While 3-gatsu has often been characterized by cold colors and dark contrasts, in Rei’s back are finally warm hues. He conveys his reason for returning to school (not wanting to run away), and Takahashi gets the message. Rei is rapturous: finally, someone understands him! Balls of light appear lighting up the world outside the window. After that he enjoys a meal with Hina and the family, and the symbolical value of water is put to use. The motherly, gentle blue pool that is source of all life rises into magical orbs, surrounding Rei with a sense of being alive we’d never seen him experience, one that even keeps him from sleeping.
But above all, he finally understands the need for progress. In the pleasure of finally being understood, he finds the needed drive to strive for what lies beyond the goal he’d set for himself, what lies on the other side of this emotional storm. This is an experience he wants to learn, and eventually maybe share with someone. This is huge, because stagnation had defined him and the show’s pace. But now he seems ready to move forward.

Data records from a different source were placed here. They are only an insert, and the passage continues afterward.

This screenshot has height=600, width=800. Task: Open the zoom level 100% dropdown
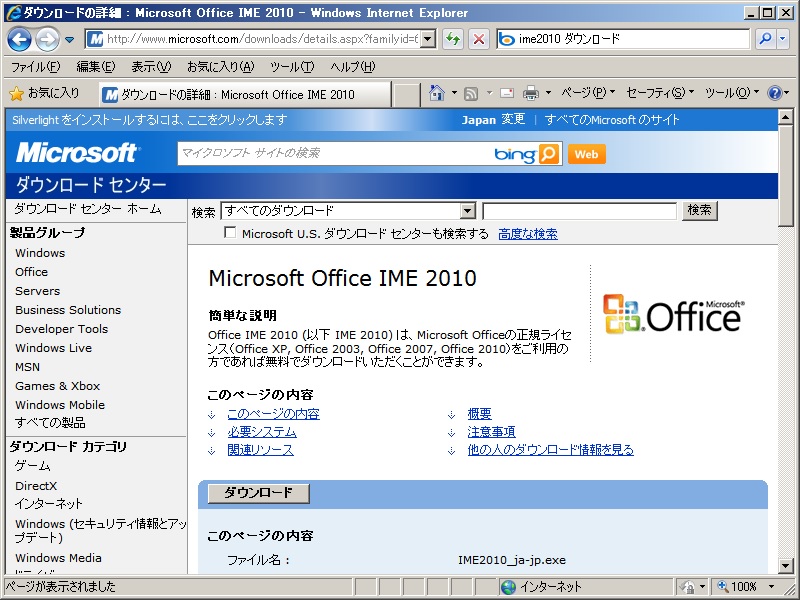pyautogui.click(x=762, y=587)
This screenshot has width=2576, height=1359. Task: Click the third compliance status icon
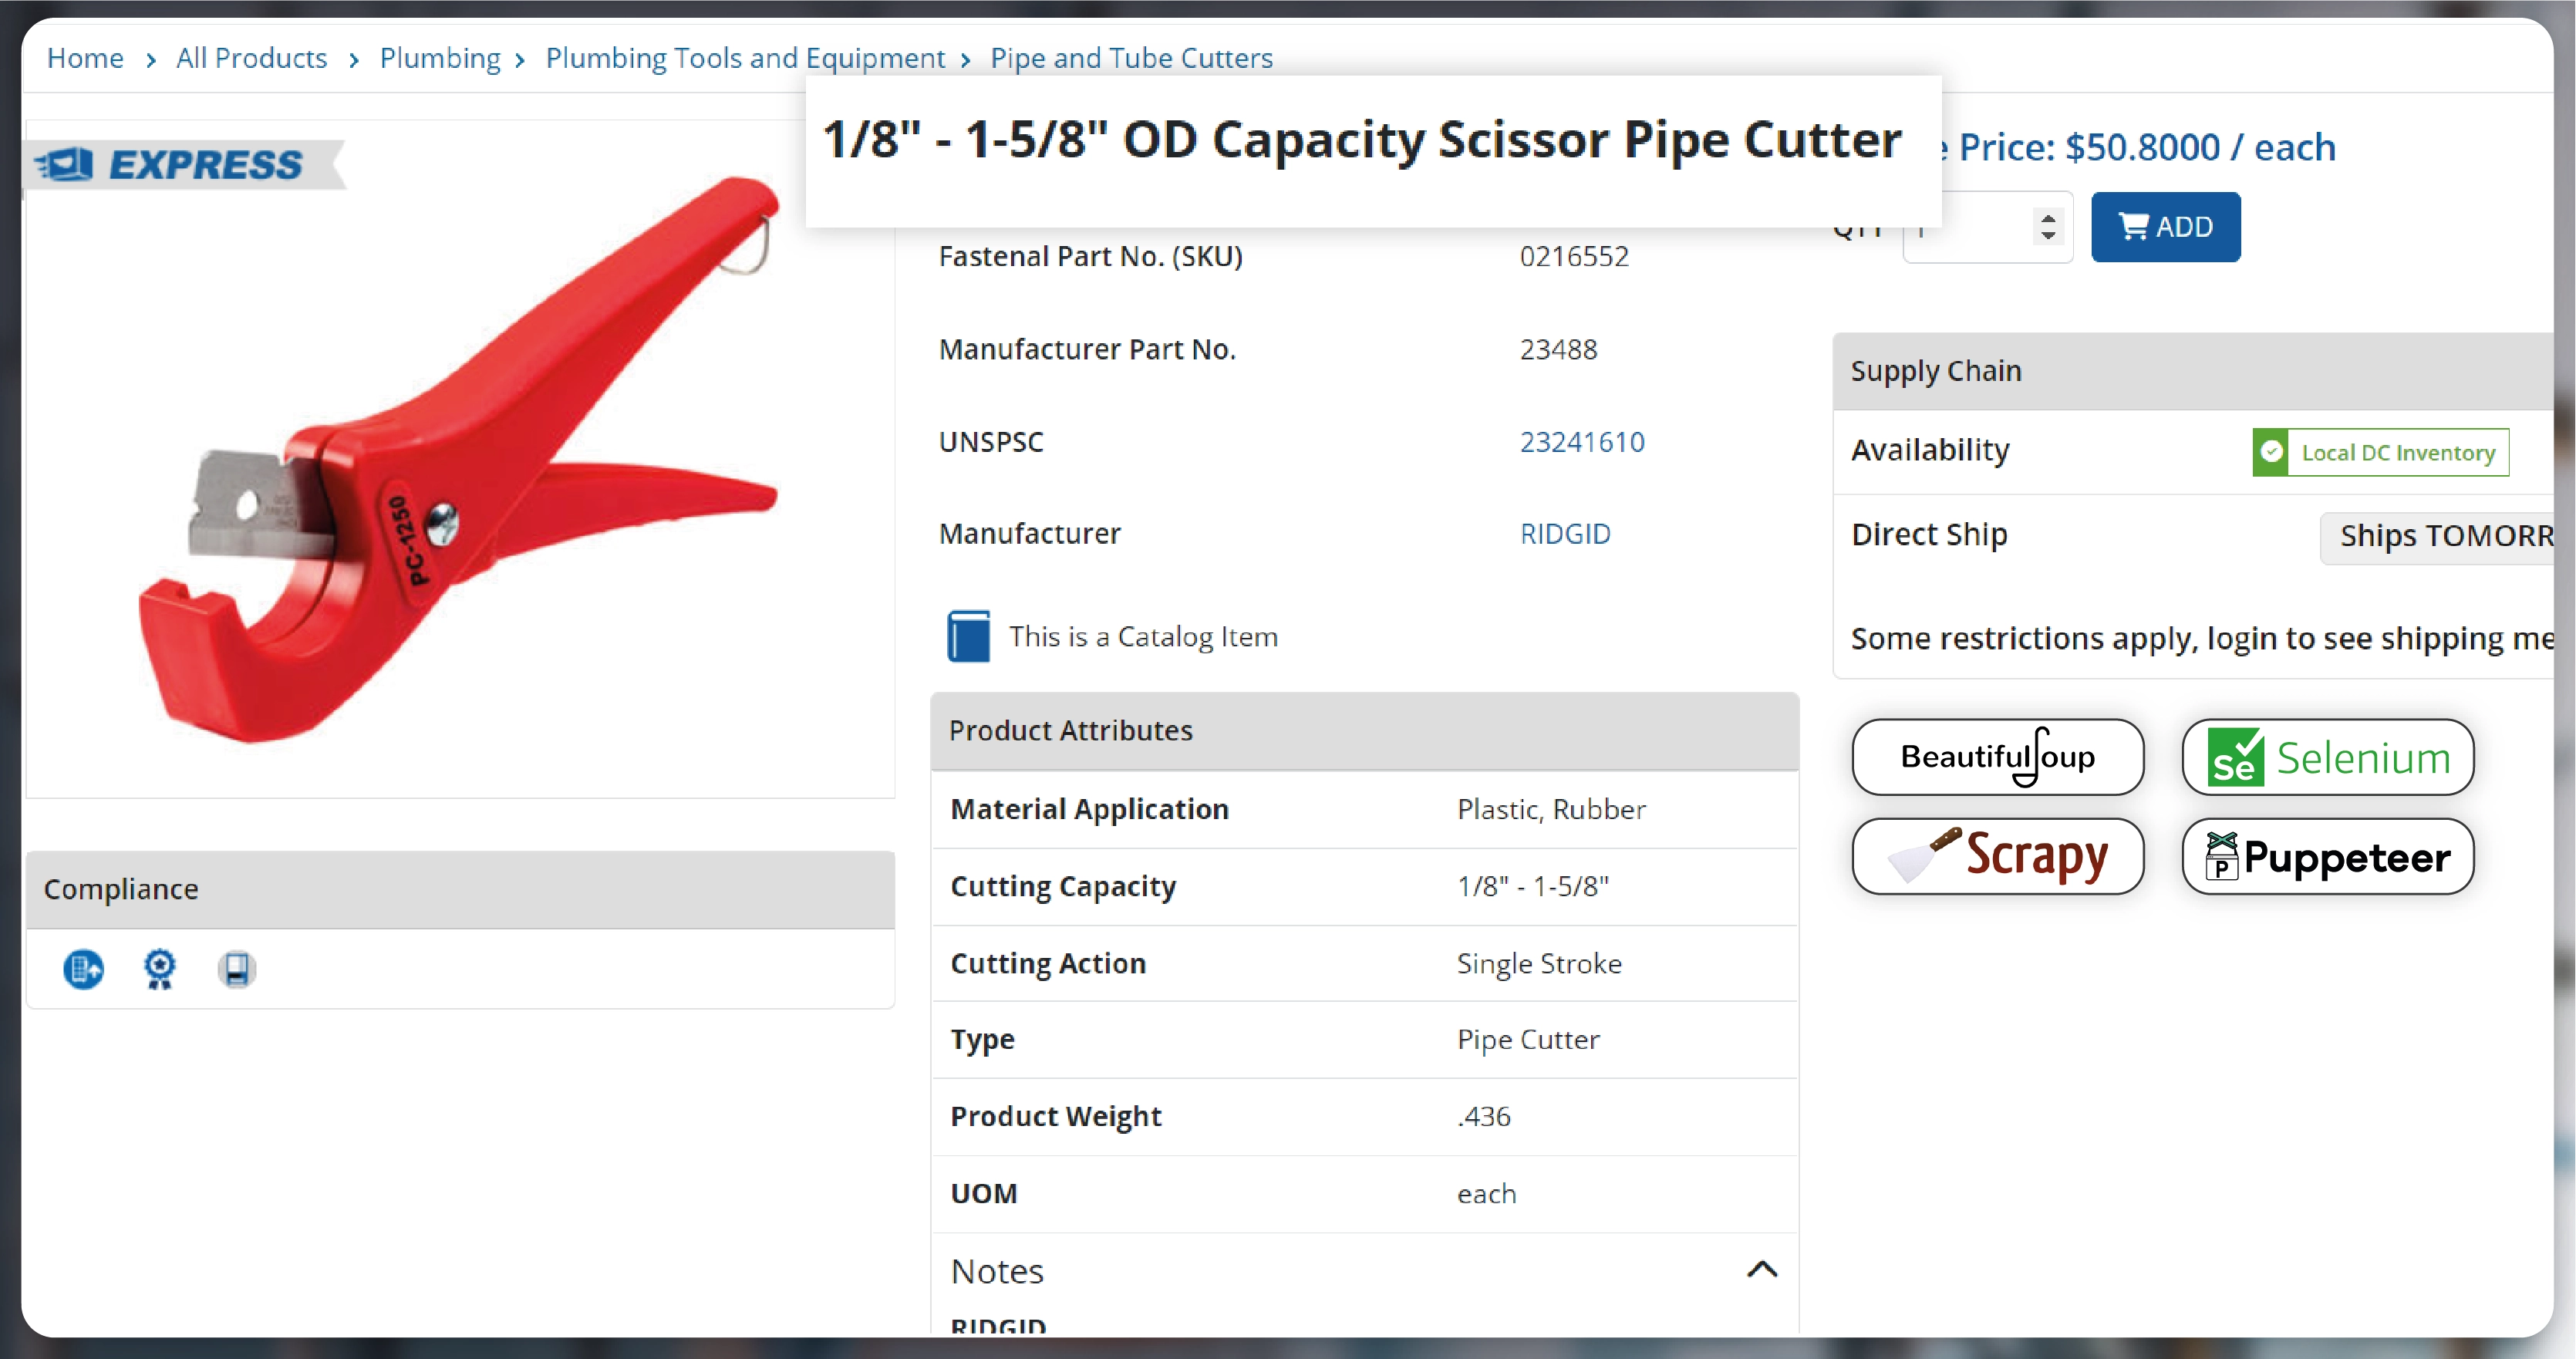tap(238, 969)
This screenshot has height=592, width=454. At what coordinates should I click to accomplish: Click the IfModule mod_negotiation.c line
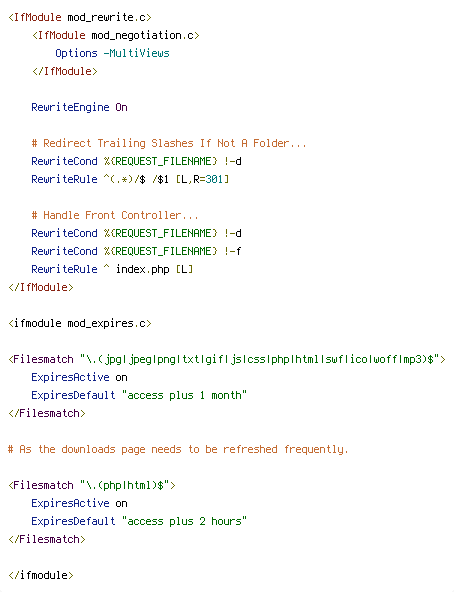pos(116,35)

The second part is an equally joyful affair. Takahashi has come to the Kawamoto house in order to talk to Rei some more. Hina is tense, and we see flashbacks of the craziness that took place between her and Akari when she needed to decide on a meal to make in her big sis’ absence (the voiced cats add to the fun in this case, since sheer liveliness is the point). Thankfully the curry turned out well, and Takahashi is replete. He then shows a video of a televised match in which Rei lost. The losing move set the commentator, Nikaidou, into a fury. This is what has Takahashi curious: why is the man so upset when few would’ve thought of Rei’s move as bad? But the answer remains vague. We can only conclude that as his best friend and someone who knows Rei’s style, he felt it betrayed his usual successful play.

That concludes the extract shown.